--- Begin RECORDS PROVIDED ---

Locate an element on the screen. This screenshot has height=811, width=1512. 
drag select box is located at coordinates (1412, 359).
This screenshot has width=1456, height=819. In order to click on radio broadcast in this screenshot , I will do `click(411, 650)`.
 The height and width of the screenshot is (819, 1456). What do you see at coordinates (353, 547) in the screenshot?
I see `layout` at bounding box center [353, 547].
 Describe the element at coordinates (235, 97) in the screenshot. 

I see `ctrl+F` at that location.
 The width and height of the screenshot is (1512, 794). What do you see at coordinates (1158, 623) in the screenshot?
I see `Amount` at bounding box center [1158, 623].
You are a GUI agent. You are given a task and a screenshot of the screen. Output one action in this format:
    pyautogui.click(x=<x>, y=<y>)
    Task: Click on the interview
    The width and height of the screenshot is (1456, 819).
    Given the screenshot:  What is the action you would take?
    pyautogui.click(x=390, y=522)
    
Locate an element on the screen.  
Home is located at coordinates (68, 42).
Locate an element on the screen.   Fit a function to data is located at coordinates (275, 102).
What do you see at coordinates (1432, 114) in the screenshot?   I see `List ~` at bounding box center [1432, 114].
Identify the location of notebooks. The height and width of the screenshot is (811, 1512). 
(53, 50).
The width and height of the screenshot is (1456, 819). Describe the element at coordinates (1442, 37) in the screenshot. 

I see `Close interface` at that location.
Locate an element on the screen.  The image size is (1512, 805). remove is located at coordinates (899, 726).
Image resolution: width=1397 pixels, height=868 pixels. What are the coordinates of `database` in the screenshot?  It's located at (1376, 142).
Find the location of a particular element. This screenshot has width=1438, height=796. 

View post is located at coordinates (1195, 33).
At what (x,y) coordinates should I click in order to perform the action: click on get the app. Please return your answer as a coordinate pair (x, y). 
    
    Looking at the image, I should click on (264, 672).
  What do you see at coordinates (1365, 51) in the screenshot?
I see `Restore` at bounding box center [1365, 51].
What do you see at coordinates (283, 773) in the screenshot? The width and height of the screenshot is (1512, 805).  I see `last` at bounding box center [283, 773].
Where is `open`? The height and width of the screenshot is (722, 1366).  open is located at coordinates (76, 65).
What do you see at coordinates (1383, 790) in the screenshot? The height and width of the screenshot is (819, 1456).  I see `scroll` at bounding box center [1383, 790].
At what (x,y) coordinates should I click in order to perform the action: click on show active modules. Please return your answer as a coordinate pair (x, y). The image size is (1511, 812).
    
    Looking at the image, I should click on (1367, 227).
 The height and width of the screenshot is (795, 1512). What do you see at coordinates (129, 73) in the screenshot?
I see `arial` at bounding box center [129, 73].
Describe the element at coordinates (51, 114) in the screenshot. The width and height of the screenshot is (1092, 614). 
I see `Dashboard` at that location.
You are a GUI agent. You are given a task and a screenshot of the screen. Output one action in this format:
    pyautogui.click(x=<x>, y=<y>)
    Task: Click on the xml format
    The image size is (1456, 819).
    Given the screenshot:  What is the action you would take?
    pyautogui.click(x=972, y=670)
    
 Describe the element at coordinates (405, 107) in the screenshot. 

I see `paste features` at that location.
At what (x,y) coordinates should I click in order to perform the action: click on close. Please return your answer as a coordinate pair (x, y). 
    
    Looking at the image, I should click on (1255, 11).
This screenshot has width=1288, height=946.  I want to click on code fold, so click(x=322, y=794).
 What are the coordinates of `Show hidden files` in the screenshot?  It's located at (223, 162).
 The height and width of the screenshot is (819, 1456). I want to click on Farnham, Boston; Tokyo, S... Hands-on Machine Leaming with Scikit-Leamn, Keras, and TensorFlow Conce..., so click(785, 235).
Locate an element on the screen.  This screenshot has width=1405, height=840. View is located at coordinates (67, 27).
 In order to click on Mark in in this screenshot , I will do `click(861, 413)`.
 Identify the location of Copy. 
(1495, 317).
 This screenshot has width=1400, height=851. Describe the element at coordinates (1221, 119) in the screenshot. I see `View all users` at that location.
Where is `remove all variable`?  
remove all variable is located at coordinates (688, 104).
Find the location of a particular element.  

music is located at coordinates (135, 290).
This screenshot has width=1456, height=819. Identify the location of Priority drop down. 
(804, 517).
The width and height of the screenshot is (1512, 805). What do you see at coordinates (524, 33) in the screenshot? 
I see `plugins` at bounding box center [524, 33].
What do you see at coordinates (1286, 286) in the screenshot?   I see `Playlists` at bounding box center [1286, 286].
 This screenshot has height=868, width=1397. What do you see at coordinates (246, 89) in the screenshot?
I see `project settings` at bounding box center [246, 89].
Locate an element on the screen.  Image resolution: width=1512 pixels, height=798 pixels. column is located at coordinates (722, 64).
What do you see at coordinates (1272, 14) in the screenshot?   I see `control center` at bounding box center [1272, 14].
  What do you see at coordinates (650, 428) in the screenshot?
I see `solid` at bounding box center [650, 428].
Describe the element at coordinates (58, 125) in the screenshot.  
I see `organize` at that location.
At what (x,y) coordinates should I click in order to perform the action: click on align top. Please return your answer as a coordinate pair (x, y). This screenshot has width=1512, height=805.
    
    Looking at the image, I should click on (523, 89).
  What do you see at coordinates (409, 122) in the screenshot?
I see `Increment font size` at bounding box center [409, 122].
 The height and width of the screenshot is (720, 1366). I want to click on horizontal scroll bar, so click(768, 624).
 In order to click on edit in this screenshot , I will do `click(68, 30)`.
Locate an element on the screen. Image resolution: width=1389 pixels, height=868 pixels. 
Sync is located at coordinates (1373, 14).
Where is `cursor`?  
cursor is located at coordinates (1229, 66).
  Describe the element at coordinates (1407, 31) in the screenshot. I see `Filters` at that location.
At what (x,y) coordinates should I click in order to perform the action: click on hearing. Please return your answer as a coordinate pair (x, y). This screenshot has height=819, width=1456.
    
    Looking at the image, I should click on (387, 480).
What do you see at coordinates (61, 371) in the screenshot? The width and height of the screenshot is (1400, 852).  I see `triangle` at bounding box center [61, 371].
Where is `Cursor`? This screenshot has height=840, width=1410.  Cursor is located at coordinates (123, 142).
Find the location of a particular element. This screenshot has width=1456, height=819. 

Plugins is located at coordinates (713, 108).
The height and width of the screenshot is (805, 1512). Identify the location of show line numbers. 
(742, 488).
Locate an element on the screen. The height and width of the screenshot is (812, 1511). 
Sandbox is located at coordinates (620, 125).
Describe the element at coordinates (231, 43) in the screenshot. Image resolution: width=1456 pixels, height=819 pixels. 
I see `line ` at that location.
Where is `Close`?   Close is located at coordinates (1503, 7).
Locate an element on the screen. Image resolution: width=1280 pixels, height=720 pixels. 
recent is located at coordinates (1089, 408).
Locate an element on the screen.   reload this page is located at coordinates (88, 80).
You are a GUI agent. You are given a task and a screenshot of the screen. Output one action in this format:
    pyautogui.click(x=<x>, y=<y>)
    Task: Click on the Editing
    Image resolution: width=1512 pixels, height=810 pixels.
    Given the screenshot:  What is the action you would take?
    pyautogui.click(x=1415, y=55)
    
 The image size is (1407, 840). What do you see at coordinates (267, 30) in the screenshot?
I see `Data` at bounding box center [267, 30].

--- End RECORDS PROVIDED ---

WORK TO DO: Rewrite all of the material above, replacing each "Locate an element on the screen" with "Find an element on the screen" and leaving everything else unchanged.

RIGHT ANSWER:
Find an element on the screen. This screenshot has height=811, width=1512. 
drag select box is located at coordinates (1412, 359).
This screenshot has width=1456, height=819. In order to click on radio broadcast in this screenshot , I will do `click(411, 650)`.
 The height and width of the screenshot is (819, 1456). What do you see at coordinates (353, 547) in the screenshot?
I see `layout` at bounding box center [353, 547].
 Describe the element at coordinates (235, 97) in the screenshot. 

I see `ctrl+F` at that location.
 The width and height of the screenshot is (1512, 794). What do you see at coordinates (1158, 623) in the screenshot?
I see `Amount` at bounding box center [1158, 623].
You are a GUI agent. You are given a task and a screenshot of the screen. Output one action in this format:
    pyautogui.click(x=<x>, y=<y>)
    Task: Click on the interview
    The width and height of the screenshot is (1456, 819).
    Given the screenshot:  What is the action you would take?
    pyautogui.click(x=390, y=522)
    
Find an element on the screen.  
Home is located at coordinates (68, 42).
Find an element on the screen.   Fit a function to data is located at coordinates (275, 102).
What do you see at coordinates (1432, 114) in the screenshot?   I see `List ~` at bounding box center [1432, 114].
Identify the location of notebooks. The height and width of the screenshot is (811, 1512). 
(53, 50).
The width and height of the screenshot is (1456, 819). Describe the element at coordinates (1442, 37) in the screenshot. 

I see `Close interface` at that location.
Find an element on the screen.  The image size is (1512, 805). remove is located at coordinates (899, 726).
Image resolution: width=1397 pixels, height=868 pixels. What are the coordinates of `database` in the screenshot?  It's located at (1376, 142).
Find the location of a particular element. This screenshot has width=1438, height=796. 

View post is located at coordinates (1195, 33).
At what (x,y) coordinates should I click in order to perform the action: click on get the app. Please return your answer as a coordinate pair (x, y). 
    
    Looking at the image, I should click on (264, 672).
  What do you see at coordinates (1365, 51) in the screenshot?
I see `Restore` at bounding box center [1365, 51].
What do you see at coordinates (283, 773) in the screenshot? The width and height of the screenshot is (1512, 805).  I see `last` at bounding box center [283, 773].
Where is `open`? The height and width of the screenshot is (722, 1366).  open is located at coordinates (76, 65).
What do you see at coordinates (1383, 790) in the screenshot? The height and width of the screenshot is (819, 1456).  I see `scroll` at bounding box center [1383, 790].
At what (x,y) coordinates should I click in order to perform the action: click on show active modules. Please return your answer as a coordinate pair (x, y). The image size is (1511, 812).
    
    Looking at the image, I should click on (1367, 227).
 The height and width of the screenshot is (795, 1512). What do you see at coordinates (129, 73) in the screenshot?
I see `arial` at bounding box center [129, 73].
Describe the element at coordinates (51, 114) in the screenshot. The width and height of the screenshot is (1092, 614). 
I see `Dashboard` at that location.
You are a GUI agent. You are given a task and a screenshot of the screen. Output one action in this format:
    pyautogui.click(x=<x>, y=<y>)
    Task: Click on the xml format
    The image size is (1456, 819).
    Given the screenshot:  What is the action you would take?
    pyautogui.click(x=972, y=670)
    
 Describe the element at coordinates (405, 107) in the screenshot. 

I see `paste features` at that location.
At what (x,y) coordinates should I click in order to perform the action: click on close. Please return your answer as a coordinate pair (x, y). 
    
    Looking at the image, I should click on (1255, 11).
This screenshot has width=1288, height=946.  I want to click on code fold, so click(x=322, y=794).
 What are the coordinates of `Show hidden files` in the screenshot?  It's located at (223, 162).
 The height and width of the screenshot is (819, 1456). I want to click on Farnham, Boston; Tokyo, S... Hands-on Machine Leaming with Scikit-Leamn, Keras, and TensorFlow Conce..., so click(785, 235).
Find an element on the screen.  This screenshot has width=1405, height=840. View is located at coordinates (67, 27).
 In order to click on Mark in in this screenshot , I will do `click(861, 413)`.
 Identify the location of Copy. 
(1495, 317).
 This screenshot has width=1400, height=851. Describe the element at coordinates (1221, 119) in the screenshot. I see `View all users` at that location.
Where is `remove all variable`?  
remove all variable is located at coordinates (688, 104).
Find the location of a particular element.  

music is located at coordinates (135, 290).
This screenshot has width=1456, height=819. Identify the location of Priority drop down. 
(804, 517).
The width and height of the screenshot is (1512, 805). What do you see at coordinates (524, 33) in the screenshot? 
I see `plugins` at bounding box center [524, 33].
What do you see at coordinates (1286, 286) in the screenshot?   I see `Playlists` at bounding box center [1286, 286].
 This screenshot has height=868, width=1397. What do you see at coordinates (246, 89) in the screenshot?
I see `project settings` at bounding box center [246, 89].
Find an element on the screen.  Image resolution: width=1512 pixels, height=798 pixels. column is located at coordinates (722, 64).
What do you see at coordinates (1272, 14) in the screenshot?   I see `control center` at bounding box center [1272, 14].
  What do you see at coordinates (650, 428) in the screenshot?
I see `solid` at bounding box center [650, 428].
Describe the element at coordinates (58, 125) in the screenshot.  
I see `organize` at that location.
At what (x,y) coordinates should I click in order to perform the action: click on align top. Please return your answer as a coordinate pair (x, y). This screenshot has width=1512, height=805.
    
    Looking at the image, I should click on (523, 89).
  What do you see at coordinates (409, 122) in the screenshot?
I see `Increment font size` at bounding box center [409, 122].
 The height and width of the screenshot is (720, 1366). I want to click on horizontal scroll bar, so click(768, 624).
 In order to click on edit in this screenshot , I will do `click(68, 30)`.
Find an element on the screen. Image resolution: width=1389 pixels, height=868 pixels. 
Sync is located at coordinates (1373, 14).
Where is `cursor`?  
cursor is located at coordinates (1229, 66).
  Describe the element at coordinates (1407, 31) in the screenshot. I see `Filters` at that location.
At what (x,y) coordinates should I click in order to perform the action: click on hearing. Please return your answer as a coordinate pair (x, y). This screenshot has height=819, width=1456.
    
    Looking at the image, I should click on (387, 480).
What do you see at coordinates (61, 371) in the screenshot? The width and height of the screenshot is (1400, 852).  I see `triangle` at bounding box center [61, 371].
Where is `Cursor`? This screenshot has height=840, width=1410.  Cursor is located at coordinates (123, 142).
Find the location of a particular element. This screenshot has width=1456, height=819. 

Plugins is located at coordinates (713, 108).
The height and width of the screenshot is (805, 1512). Identify the location of show line numbers. 
(742, 488).
Find an element on the screen. The height and width of the screenshot is (812, 1511). 
Sandbox is located at coordinates (620, 125).
Describe the element at coordinates (231, 43) in the screenshot. Image resolution: width=1456 pixels, height=819 pixels. 
I see `line ` at that location.
Where is `Close`?   Close is located at coordinates (1503, 7).
Find an element on the screen. Image resolution: width=1280 pixels, height=720 pixels. 
recent is located at coordinates (1089, 408).
Find an element on the screen.   reload this page is located at coordinates (88, 80).
You are a GUI agent. You are given a task and a screenshot of the screen. Output one action in this format:
    pyautogui.click(x=<x>, y=<y>)
    Task: Click on the Editing
    Image resolution: width=1512 pixels, height=810 pixels.
    Given the screenshot:  What is the action you would take?
    pyautogui.click(x=1415, y=55)
    
 The image size is (1407, 840). What do you see at coordinates (267, 30) in the screenshot?
I see `Data` at bounding box center [267, 30].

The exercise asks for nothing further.